Archivi tag: Drupal

Drupal: how to delete Fields with a lot of data inside

The problem:

in my Drupal Production instance, i need to remove some Fields. They are no more used but they are full of data already. in their DB tables i have millions of records and many GB occupied. What is the best way to clean my instance and save a lot of space?

The Solution:

The easiest thing you can do, is to go to Drupal > Administration Pages > Content Types > Manage Fields and remove the Field. I did it. The page start to load, but never finish.

What happens inside Drupal? Fortunately, nothing really dangerous, but it was clear to me that this wasn’t the best way to perform my task.

So i decided to understand better how Drupal purge massive data.

Essentially, Drupal has two phases of deletion:

  1. as you remove a node, or a field or something else (using Administration Pages or Drupal core functions), it marks the element as “deleted”. In my case, if the name of the Field was “myfield”, in the table field_data_field_myfield, the DB field “deleted” is set to 1.
  2. a cron job (“Purges deleted Field API data” by Field Module) has the responsability to phisically delete record mark as deleted.

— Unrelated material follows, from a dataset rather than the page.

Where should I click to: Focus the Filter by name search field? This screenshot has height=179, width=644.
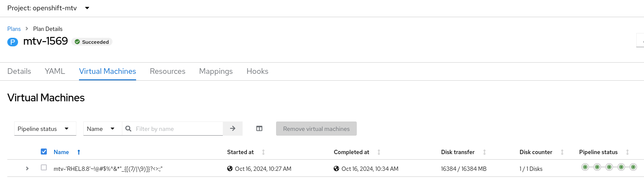(178, 128)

It’s better to manage each of these phases, in this way:

  1. The first phase has nothing particular complicated, but if it has to mark a lot of records as deleted, it can run in several seconds or minutes. so, it’s not a good idea to launch it from a web page. it’s better to create a cron job that programmatically remove elements, and tune it depending on your system performance (1000 elements per minute, or 10000 elements per minute, etc.)
  2. the cron job is more complicated and there are different changes to do:
    1. in modules/field/field.module, you can find the hook_cron implementation. as you can see in the code, there is a $limit variable that is set to 10 by default. so, this job runs every five minutes and manage 10 ELEMENTS. If you have to delete millions of elements, you will finish in some years… I’ve changed the value in 1000 or 10000.
    2. the cron job uses field_config and field_config_instance tables to decide what it has to delete. if the Field that you want to delete it’s not present in ALL these tables, it doesn’t consider your Field, even if in the Field table there are elements marked as deleted. So, check these tables.

If you have any questions, I’m happy to answer you!